# Roland VP 540



## out da box (May 1, 2007)

Trying to get vp540 up and running. Purchased from a third party used. Stuck.

How do I get the network cable to communicate with my windows xp desktop? I've swithced from network cord to crossover cord, still no communication.

Can anyone walk me through setting up the connection?


----------



## joeshaul (Mar 1, 2008)

If it's ran directly to your computer, ensure you have both the machine and your computer set up for static IP addresses and that both are on the same subnet (IE: 192.168.0.X, X being a unique number between 1 and 254 for the machine and computer).
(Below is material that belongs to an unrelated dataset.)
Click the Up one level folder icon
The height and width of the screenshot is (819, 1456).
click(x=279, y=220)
I'm sure VersaWorks will require the machine to be detected before it goes any further, but if you've somehow gotten around that and told it you had a VP540 anyway, you may need to go to "Printer" then "Printer Settings" in VersaWorks and then specify the IP address of the machine.


----------



## out da box (May 1, 2007)

My problem is with my xp network setting I believe. I have no idea what I'm doing with this part. My network iis saying "LAN not connected, network cable unplugged" .
I was using my 1 and only ethernet outlet for the internet. I am just unpluggin that cord, then inserting the crossover cable in the slot. I'm going to go back up to my shop and see if I can get to where I set up for static ip addresses.
Good thing I live right around the corner from my shop.


----------



## joeshaul (Mar 1, 2008)

You may unfortunately have a bad cable, but try setting to static IP and see what occurs. I believe Windows should say "Limited or no connectivity" if the proper cable is used between both your computer and the Roland and you DO NOT have a static IP assigned. That error should go away once a static IP is assigned. 
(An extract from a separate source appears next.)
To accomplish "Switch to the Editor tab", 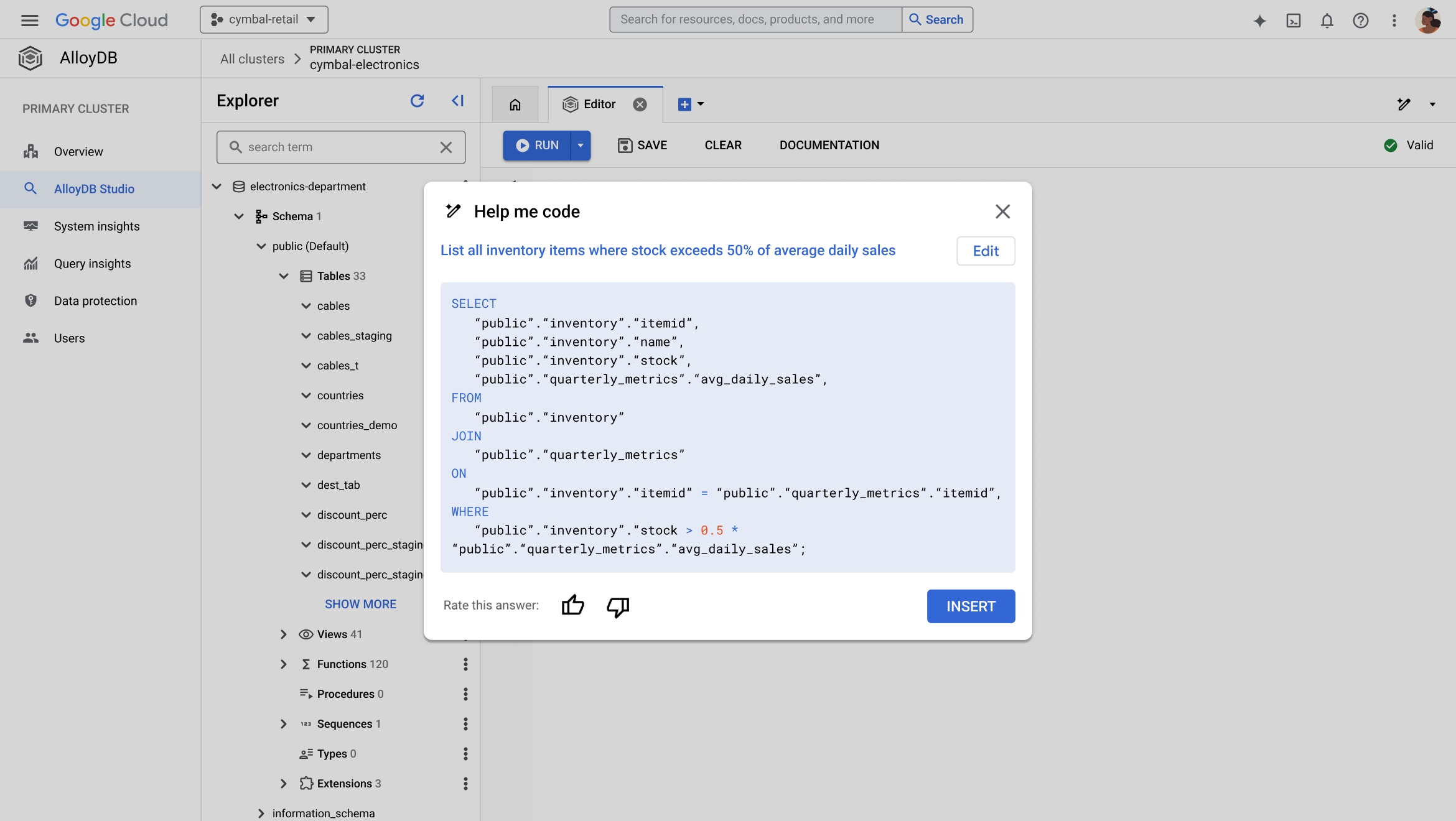I will [x=599, y=104].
You may want to invest in a cheapo Dlink or Linksys 4 port router for like $20-$25 so as not to keep unplugging and plugging the network cables in. You'll break the tabs on the cables pretty quickly and it will save you some headache down the road, especially when you start adding more computers. You also won't need a crossover cable then, even though you should be able to use the crossover cable to connect to the router, as most of them are "auto-switching" now.


----------



## out da box (May 1, 2007)

I went back to the shop and tried some other stuff. I dont know how to set static ip add., also I did manage to get a connection, (in windows it says lan connected) but no communication in versaworks using the ip address that is on the menu on the roland and inputting same ip address into the versaworks set-up.

I am completely lost, so damned frustrating grrrrrrrrrrrrrrrrr!!!!!!!!!!


----------



## mrbigjack50 (Jun 9, 2008)

call Roland I thin you got 13 Min


----------



## mrbigjack50 (Jun 9, 2008)

IP address you get from printer its one of sub menu and connecting aint that hard dude because I done it and I am idiot Lol


----------



## out da box (May 1, 2007)

Well it's got me stumped. Found something though, check link.

roland

I think this may do it.


----------



## mrbigjack50 (Jun 9, 2008)

weird never had to do all that crap Ha honestly took be 2 minutes ; )
on printer you click down on sub menus and will give you IP address for printer and you put that in versa works and tada you done


----------



## out da box (May 1, 2007)

Tried point and click- dont work for me. Grrrrrrrrrrrr!!!!!!


----------



## mrbigjack50 (Jun 9, 2008)

That is weird? You got firewall? turn off windows security maybe...


----------



## out da box (May 1, 2007)

Tried all that


----------



## mrbigjack50 (Jun 9, 2008)

doesnt make any sense hookin it up is sooo easy 

you sure printer is working right? turn it off and on turn off computer and on and update versworks


----------



## out da box (May 1, 2007)

Tried that. Printer works. Versaworks brand new straight from Roland overnight fed-ex- v3.0


----------



## mrbigjack50 (Jun 9, 2008)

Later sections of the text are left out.